### Given problem 1
Edit the records from their beginning through the line that contains "Action: click(177, 190)", replacing "GUI agent" with "interface agent" and keeping everything else the same.

### Source document

Kazi Anwar Hossain () is a retired Bangladeshi footballer who played as a right-winger. Anwar also holds an AFC C License, and has coached clubs like Wari Club, PWD Dhaka and Eskaton Sabuj Sangha Club. He established Pioneer Football League team Kazi Anwar Football Academy, in 1997.

Club career
Anwar made his Dhaka League debut in 1976, while playing for Abahani Krira Chakra. He soon became a regular face in the starting eleven for Abahani, scoring a goal in the 1977 league deciding game against Rahmatganj MFS, which Abahani won 3–1. With Abahani he won the league title four times durig his 8 year-long stay at the club, and also captained the side in 1982. After leaving Abahani in 1984, Anwar went onto play for Dhaka Wanderers, Dhanmondi Club before retiring in 1988–1989 while playing for PWD Dhaka.

International career
After being impressed by the winger during the 1978 AFC Youth Championship, coach Werner Bickelhaupt gave Anwar his international debut in 1979. In his debut year for Bangladesh he participated in both the 1980 AFC Asian Cup qualifiers and Korea Cup. Anwar's contribution to the team during the qualifiers earned him a place in the main squad for the 1980 AFC Asian Cup, in Kuwait.

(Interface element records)

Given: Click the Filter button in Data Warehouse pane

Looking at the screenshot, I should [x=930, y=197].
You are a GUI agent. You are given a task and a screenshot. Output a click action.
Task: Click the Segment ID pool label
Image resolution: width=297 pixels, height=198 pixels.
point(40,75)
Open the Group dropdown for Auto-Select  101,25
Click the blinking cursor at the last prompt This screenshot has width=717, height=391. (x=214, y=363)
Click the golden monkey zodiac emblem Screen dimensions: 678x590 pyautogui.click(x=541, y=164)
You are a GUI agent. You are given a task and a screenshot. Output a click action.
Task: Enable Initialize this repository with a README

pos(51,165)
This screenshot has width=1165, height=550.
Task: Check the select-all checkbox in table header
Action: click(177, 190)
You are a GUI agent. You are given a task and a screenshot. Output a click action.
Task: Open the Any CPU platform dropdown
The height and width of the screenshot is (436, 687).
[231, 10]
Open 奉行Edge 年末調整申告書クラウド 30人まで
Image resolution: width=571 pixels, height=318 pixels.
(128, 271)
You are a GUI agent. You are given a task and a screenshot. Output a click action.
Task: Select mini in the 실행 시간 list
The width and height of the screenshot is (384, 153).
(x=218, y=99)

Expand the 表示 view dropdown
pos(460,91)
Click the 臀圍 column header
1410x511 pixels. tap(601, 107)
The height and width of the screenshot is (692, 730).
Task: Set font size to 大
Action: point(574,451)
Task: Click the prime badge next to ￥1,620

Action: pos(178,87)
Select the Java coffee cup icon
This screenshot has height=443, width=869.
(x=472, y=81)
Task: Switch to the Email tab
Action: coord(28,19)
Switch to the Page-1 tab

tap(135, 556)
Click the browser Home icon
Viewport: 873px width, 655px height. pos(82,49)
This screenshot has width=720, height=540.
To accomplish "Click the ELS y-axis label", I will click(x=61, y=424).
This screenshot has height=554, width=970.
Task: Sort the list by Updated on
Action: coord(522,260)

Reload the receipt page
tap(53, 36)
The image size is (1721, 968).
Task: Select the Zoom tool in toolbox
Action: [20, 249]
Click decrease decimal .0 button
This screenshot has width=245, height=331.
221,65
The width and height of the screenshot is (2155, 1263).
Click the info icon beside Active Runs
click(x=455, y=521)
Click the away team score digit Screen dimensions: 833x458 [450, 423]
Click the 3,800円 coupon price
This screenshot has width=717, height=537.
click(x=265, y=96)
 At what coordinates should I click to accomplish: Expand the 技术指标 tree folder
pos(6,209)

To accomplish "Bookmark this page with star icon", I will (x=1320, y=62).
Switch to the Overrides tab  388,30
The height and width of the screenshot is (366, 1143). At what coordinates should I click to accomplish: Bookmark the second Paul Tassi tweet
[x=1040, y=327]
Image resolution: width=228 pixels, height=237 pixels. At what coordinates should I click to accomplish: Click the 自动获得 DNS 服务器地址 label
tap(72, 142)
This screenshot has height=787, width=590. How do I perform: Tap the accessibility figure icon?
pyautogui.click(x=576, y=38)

### Given problem 2
Resume the text about the Bangladeshi footballer Kazi Anwar Hossain, picking up right after its last sentence.

### Output 1
Given: Click the Filter button in Data Warehouse pane

Looking at the screenshot, I should [x=930, y=197].
You are a interface agent. You are given a task and a screenshot. Output a click action.
Task: Click the Segment ID pool label
Image resolution: width=297 pixels, height=198 pixels.
point(40,75)
Open the Group dropdown for Auto-Select  101,25
Click the blinking cursor at the last prompt This screenshot has width=717, height=391. (x=214, y=363)
Click the golden monkey zodiac emblem Screen dimensions: 678x590 pyautogui.click(x=541, y=164)
You are a interface agent. You are given a task and a screenshot. Output a click action.
Task: Enable Initialize this repository with a README

pos(51,165)
This screenshot has width=1165, height=550.
Task: Check the select-all checkbox in table header
Action: click(177, 190)

### Output 2
Black September 1982
During his year as club captain in 1982, Anwar was involved in one of the most notorious incidents in Bangladeshi football, named as the "Black September" event. The incident took place during a Dhaka Derby on September 1982, when four Abahani players (Kazi Salahuddin, Golam Rabbani Helal, Ashrafuddin Ahmed Chunnu) alongside Anwar were arrested for protesting the referee's decision which later progressed into a fight involving the respective fans. Surprisingly, the court held Anwar and his teammates responsible for a conspiring a potential military coup, against military government Hussain Muhammad Ershad. Although Anwar was sentenced to six months in prison, he along with the other four footballers were released after 17 days.

Honours
Abahani Limited Dhaka
 Dhaka League = 1977, 1981, 1983, 1984
  Liberation Cup = 1977
 Federation Cup = 1982

Awards and accolades
2018 − National Sports Award.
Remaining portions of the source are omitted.